Stored data entries:
------------------------------------------------------------------------

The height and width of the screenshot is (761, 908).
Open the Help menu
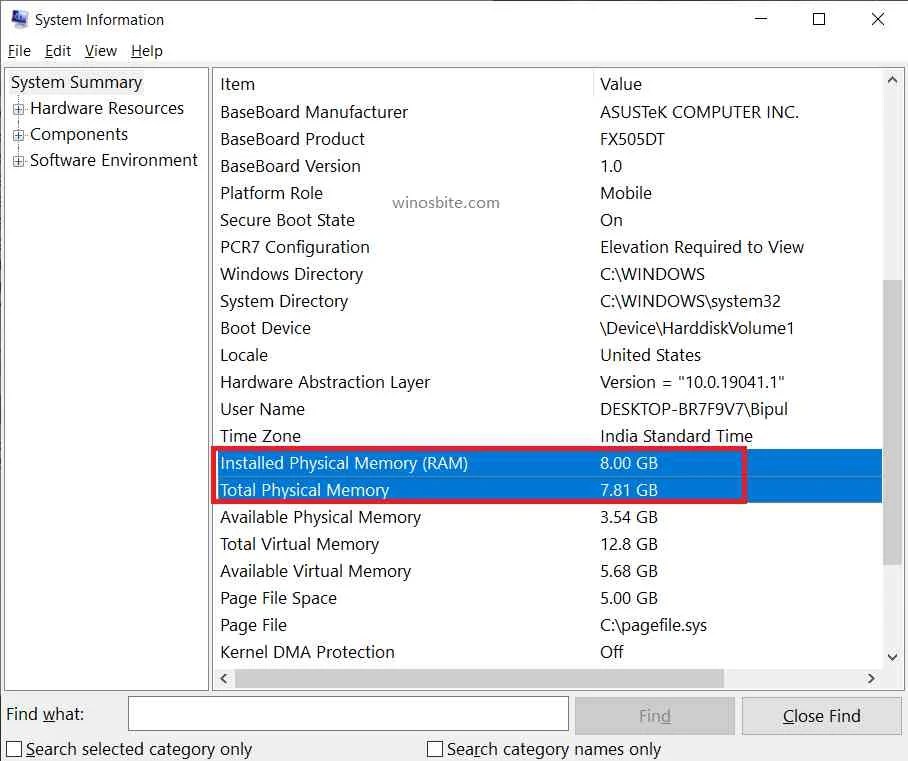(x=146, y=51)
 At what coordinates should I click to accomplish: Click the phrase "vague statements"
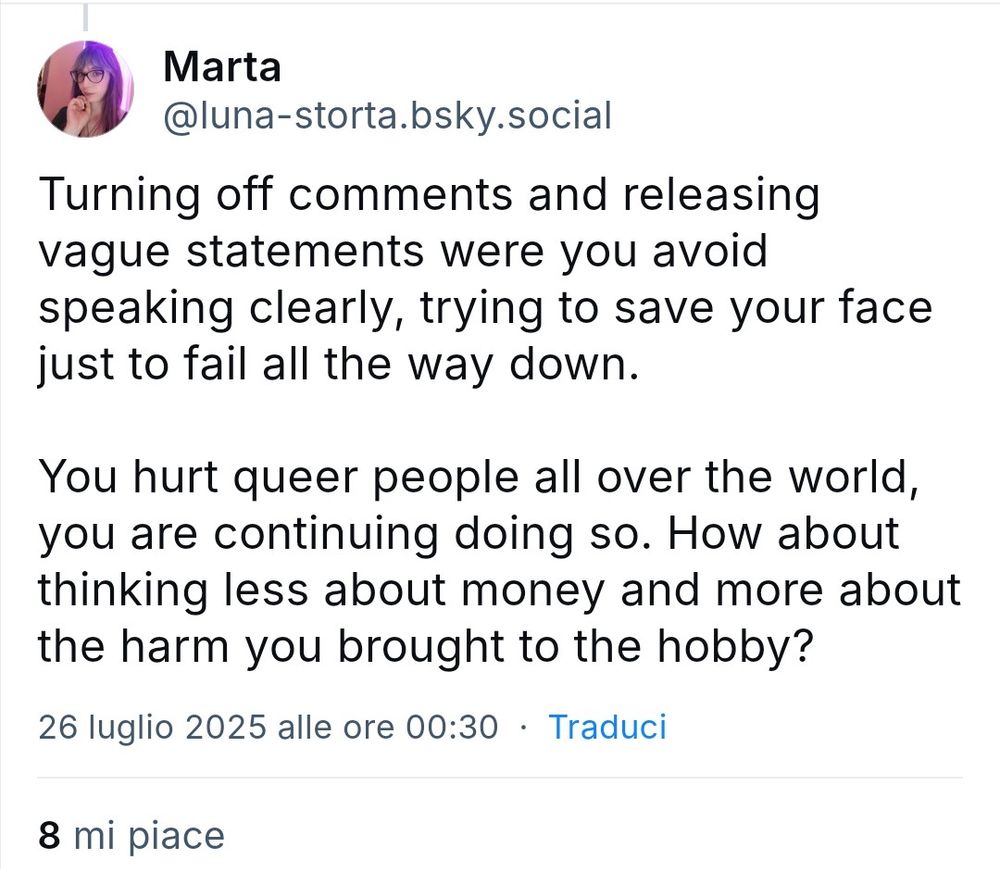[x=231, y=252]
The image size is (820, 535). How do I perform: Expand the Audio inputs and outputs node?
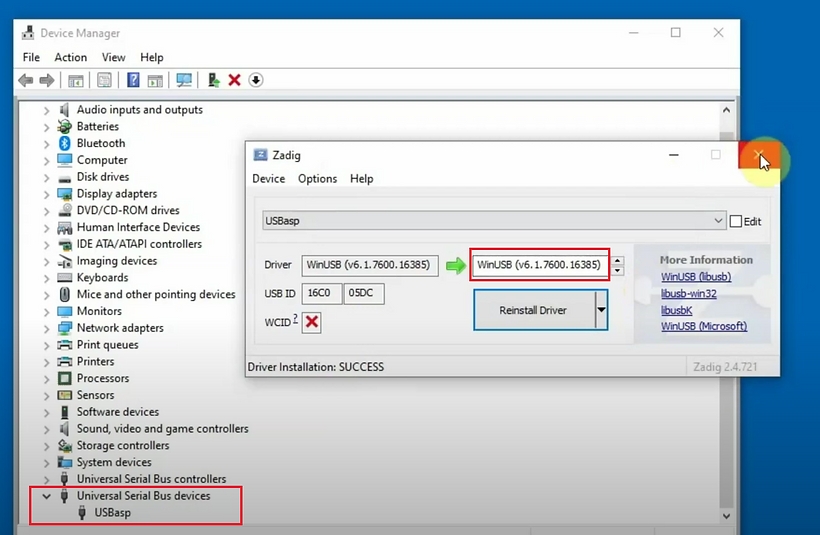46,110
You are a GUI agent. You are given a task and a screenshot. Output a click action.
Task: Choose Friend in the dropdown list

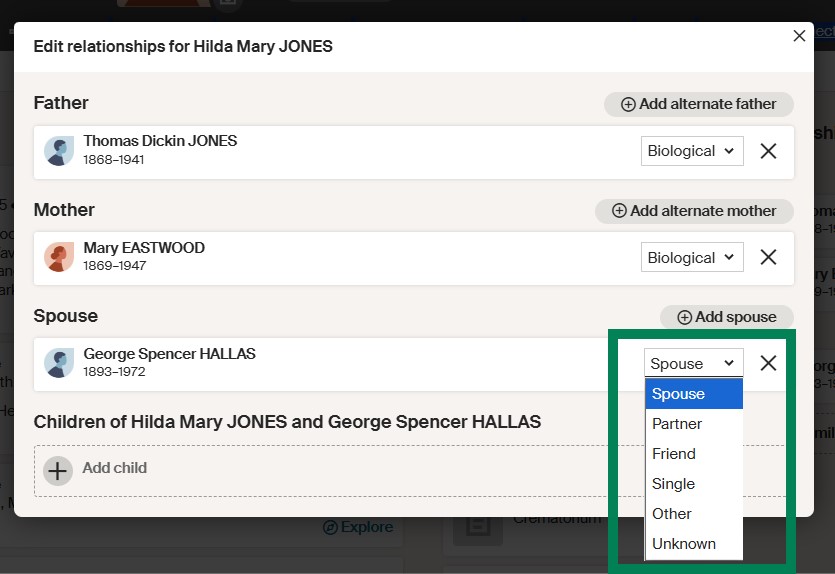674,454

------------------------------------------------------------------------

WHAT IS BEING ASKED - Your task is to reproduce exactly the lines running from the line that contains "Open the Help menu" to the end of the records, pictures excluded.

TASK OUTPUT -
Open the Help menu
(x=146, y=51)
 At what coordinates should I click to accomplish: Click the phrase "vague statements"
[x=231, y=252]
The image size is (820, 535). How do I perform: Expand the Audio inputs and outputs node?
46,110
You are a GUI agent. You are given a task and a screenshot. Output a click action.
Task: Choose Friend in the dropdown list

674,454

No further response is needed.